The sample memtrace_x86.c is provided as an example client that illustrates how to create a private code cache and perform lean procedure calls. It is compiled into two different libraries: memtrace_x86_text, which produces a readable, text-mode trace, but is much slower than memtrace_x86_binary, which produces a binary-format trace file.
The sample hot_bbcount.c uses the drbbdup extension to count the execution of hot basic blocks which have exceeded a given hit threshold.
The sample opcode_count.cpp takes an opcode as input and uses drmgr's instrumentation events to count the number of times instructions with that opcode are executed.
The sample modxfer.c reports the control flow transfers between modules.
The sample modxfer_app2lib.c reports the control flow transfers between the application executable and other dynamic libraries and modules. It illustrates how to perform performant clean calls on different modules.
The sample opcodes.c computes dynamic execution counts broken down by instruction opcode.
The sample prefetch.c demonstrates modifying the dynamic code stream for compatibility between different processor types.
The sample signal.c demonstrates how to use the signal event.
The sample stl_test.c is provided as an example client that uses C++ STL containers.
The sample syscall.c displays how to use the system call events and API routines.
The sample tracedump.c is provided as a standalone application that disassembles a trace dump in binary format produced by the -tracedump_binary option.
The sample ssljack.c demonstrates how to hook OpenSSL and GnuTLS functions, using the drwrap extension.
We now illustrate how to use the above API to implement a simple instrumentation client for counting the number of executed call and return instructions in the input program. Full code for this example is in the file countcalls.c.
The client maintains set of three counters: num_direct_calls, num_indirect_calls, and num_returns to count three different types of instructions during execution. It keeps both thread-private and global versions of these counters. The client initializes everything by supplying the following
The client provides an event_exit routine that displays the final values of the global counters as well as a thread_exit routine that shows the counter totals on a per-thread basis.
The client keeps track of each thread's instruction counts separately. To do this, it creates a data structure that will be separately allocated for each thread:
Now the thread hooks are used to initialize the data structure and to display the thread-private totals :
The real work is done in the basic block hook. We simply look for the instructions we're interested in and insert an increment of the appropriate thread-local and global counters, remembering to save the flags, of course. This sample has separate paths for incrementing the thread private counts for shared vs. thread-private caches (see the -thread_private option) to illustrate the differences in targeting for them. Note that the shared path would work fine with private caches.
- Building the Example
For general instructions on building a client, see Building a Client.

YOUR GOAL: Check each statement against the passage on the sample clients and answer yes or no, quoting the words of the passage that settle it. 1. The memtrace_x86_text library runs faster than memtrace_x86_binary. 2. The call-counting client keeps both thread-private and global versions of its counters. 3. The sample ssljack.c hooks OpenSSL and GnuTLS functions with the drmgr extension.

(Element and text location data)
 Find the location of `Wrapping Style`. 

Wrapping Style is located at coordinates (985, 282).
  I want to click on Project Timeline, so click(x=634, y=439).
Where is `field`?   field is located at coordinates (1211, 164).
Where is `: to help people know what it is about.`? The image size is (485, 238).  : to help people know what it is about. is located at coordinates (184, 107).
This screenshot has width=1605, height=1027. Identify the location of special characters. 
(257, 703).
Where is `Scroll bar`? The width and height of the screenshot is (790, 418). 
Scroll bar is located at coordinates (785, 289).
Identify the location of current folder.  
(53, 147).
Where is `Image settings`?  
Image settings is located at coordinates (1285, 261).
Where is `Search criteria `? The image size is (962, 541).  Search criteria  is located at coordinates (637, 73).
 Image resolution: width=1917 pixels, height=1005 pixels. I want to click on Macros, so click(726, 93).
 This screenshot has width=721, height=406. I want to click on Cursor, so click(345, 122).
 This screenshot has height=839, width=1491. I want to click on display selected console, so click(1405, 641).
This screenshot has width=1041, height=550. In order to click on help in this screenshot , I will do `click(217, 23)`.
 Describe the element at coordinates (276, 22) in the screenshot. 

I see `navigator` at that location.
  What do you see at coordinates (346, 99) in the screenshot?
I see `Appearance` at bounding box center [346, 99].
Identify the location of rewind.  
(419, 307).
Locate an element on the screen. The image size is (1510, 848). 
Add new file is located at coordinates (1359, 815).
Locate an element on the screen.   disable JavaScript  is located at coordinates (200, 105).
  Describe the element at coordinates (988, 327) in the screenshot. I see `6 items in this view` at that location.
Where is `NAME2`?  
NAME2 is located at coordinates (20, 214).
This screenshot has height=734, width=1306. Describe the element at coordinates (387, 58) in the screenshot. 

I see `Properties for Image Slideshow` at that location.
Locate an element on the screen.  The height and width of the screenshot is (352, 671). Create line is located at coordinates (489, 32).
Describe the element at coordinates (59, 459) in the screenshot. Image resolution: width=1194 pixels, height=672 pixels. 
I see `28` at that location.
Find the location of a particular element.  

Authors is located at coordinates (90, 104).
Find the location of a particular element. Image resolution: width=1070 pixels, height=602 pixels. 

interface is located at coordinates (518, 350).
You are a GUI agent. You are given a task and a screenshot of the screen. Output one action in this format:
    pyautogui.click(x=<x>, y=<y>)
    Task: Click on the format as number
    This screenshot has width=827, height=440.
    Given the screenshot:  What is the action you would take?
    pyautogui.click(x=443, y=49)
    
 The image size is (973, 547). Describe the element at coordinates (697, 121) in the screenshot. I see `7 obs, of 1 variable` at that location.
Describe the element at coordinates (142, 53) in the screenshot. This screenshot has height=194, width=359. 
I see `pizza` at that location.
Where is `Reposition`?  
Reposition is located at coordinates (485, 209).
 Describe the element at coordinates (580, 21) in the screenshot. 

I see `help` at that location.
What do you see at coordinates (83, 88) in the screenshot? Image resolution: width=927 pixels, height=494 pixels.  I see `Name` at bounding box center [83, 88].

RIGHT ANSWER:
1. No: "produces a readable, text-mode trace, but is much slower than memtrace_x86_binary"
2. Yes: "It keeps both thread-private and global versions of these counters."
3. No: "demonstrates how to hook OpenSSL and GnuTLS functions, using the drwrap extension"